→ ASSIGNED TASK
From the line that contains "You are a GUI" down to the final line below, please repeat each line exactly and nothing more, with no pictures.

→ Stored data
----

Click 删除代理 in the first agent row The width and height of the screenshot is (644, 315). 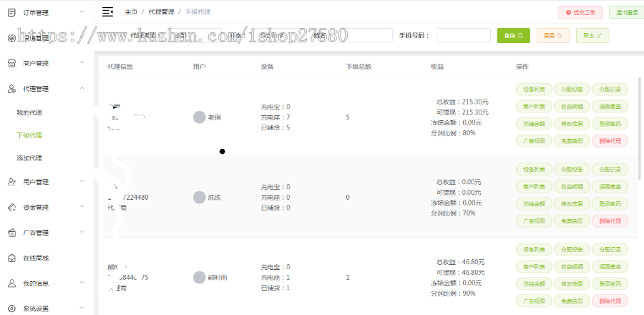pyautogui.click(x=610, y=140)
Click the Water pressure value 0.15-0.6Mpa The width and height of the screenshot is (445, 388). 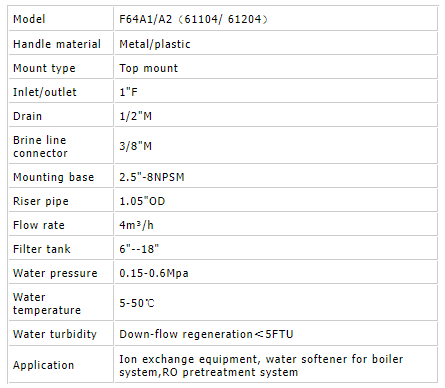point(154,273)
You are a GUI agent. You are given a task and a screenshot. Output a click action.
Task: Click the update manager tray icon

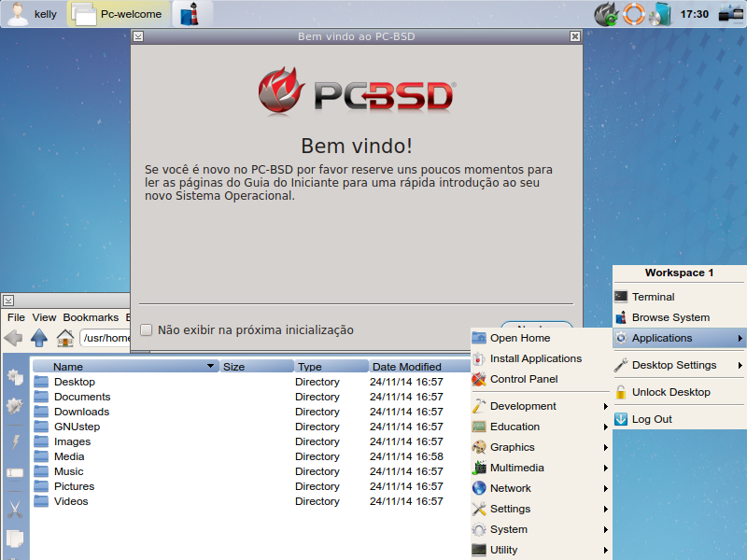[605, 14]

----

→ ANSWER BELOW
You are a GUI agent. You are given a task and a screenshot. Output a click action.
Task: Click the update manager tray icon

[605, 14]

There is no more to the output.